Predicting survival from colorectal cancer histology slides using deep learning A retrospective multicenter study
Jakob Nikolas Kather, Johannes Krisam, Pornpimol Charoentong, Tom Luedde, Esther Herpel, Cleo-Aron Weis, Timo Gaiser, Alexander Marx, Nektarios A. Valous, Dyke Ferber, Lina Jansen, Constantino Carlos Reyes-Aldasoro, Inka Zörnig, Dirk Jäger, Hermann Brenner, Jenny Chang-Claude, Michael Hoffmeister, Niels Halama (see publication in Journal )Abstract
Background For virtually every patient with colorectal cancer (CRC), hematoxylin–eosin (HE)–stained tissue slides are available. These images contain quantitative information, which is not routinely used to objectively extract prognostic biomarkers. In the present study, we investigated whether deep convolutional neural networks (CNNs) can extract prognosticators directly from these widely available images. Methods and findings We hand-delineated single-tissue regions in 86 CRC tissue slides, yielding more than 100,000 HE image patches, and used these to train a CNN by transfer learning, reaching a nine-class accuracy of 94% in an independent data set of 7,180 images from 25 CRC patients. With this tool, we performed automated tissue decomposition of representative multitissue HE images from 862 HE slides in 500 stage I–IV CRC patients in the The Cancer Genome Atlas (TCGA) cohort, a large international multicenter collection of CRC tissue.
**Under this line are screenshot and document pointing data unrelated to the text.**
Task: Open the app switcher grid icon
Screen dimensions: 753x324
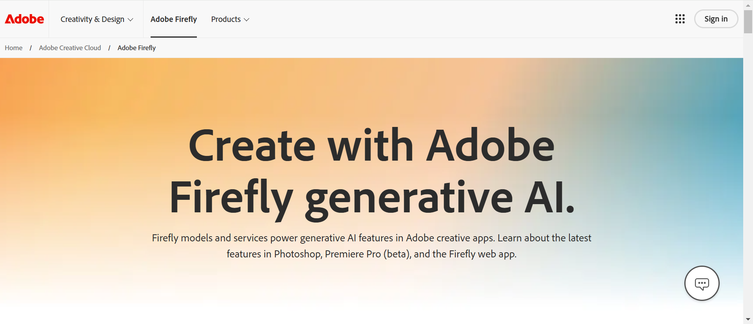Action: coord(680,19)
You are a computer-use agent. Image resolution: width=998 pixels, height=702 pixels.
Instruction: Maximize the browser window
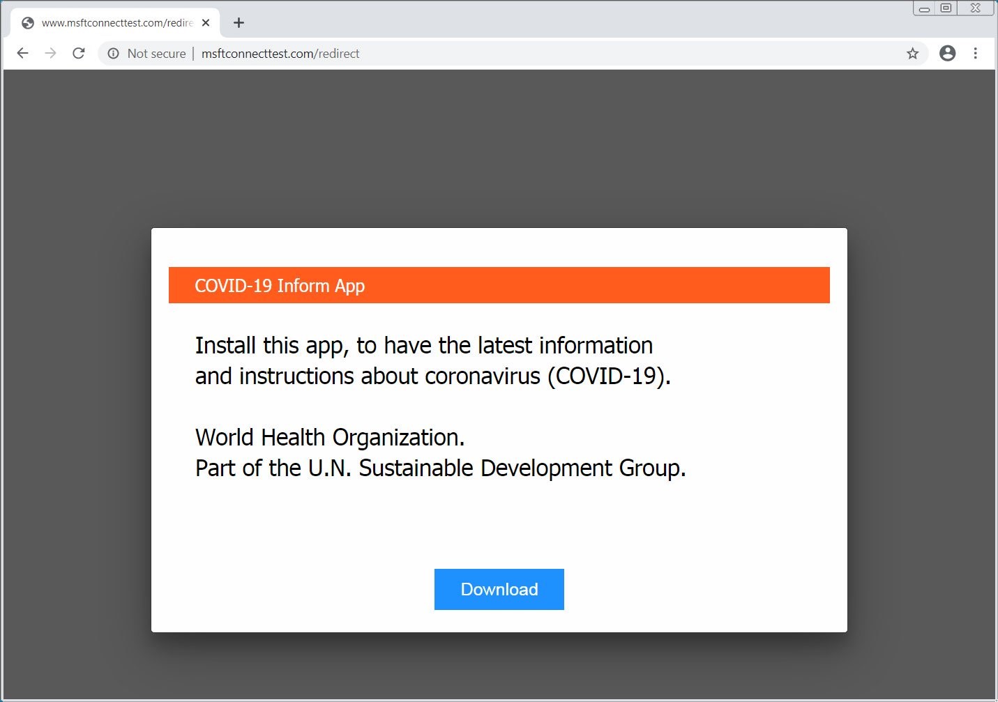946,8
Based on the output neuron activations in the CNN, we calculated a “deep stroma score,” which was an independent prognostic factor for overall survival (OS) in a multivariable Cox proportional hazard model (hazard ratio [HR] with 95% confidence interval [CI]: 1.99 [1.27–3.12], p = 0.0028), while in the same cohort, manual quantification of stromal areas and a gene expression signature of cancer-associated fibroblasts (CAFs) were only prognostic in specific tumor stages. We validated these findings in an independent cohort of 409 stage I–IV CRC patients from the “Darmkrebs: Chancen der Verhütung durch Screening” (DACHS) study who were recruited between 2003 and 2007 in multiple institutions in Germany. Again, the score was an independent prognostic factor for OS (HR 1.63 [1.14–2.33], p = 0.008), CRC-specific OS (HR 2.29 [1.5–3.48], p = 0.0004), and relapse-free survival (RFS; HR 1.92 [1.34–2.76], p = 0.0004). A prospective validation is required before this biomarker can be implemented in clinical workflows. Conclusions In our retrospective study, we show that a CNN can assess the human tumor microenvironment and predict prognosis directly from histopathological images.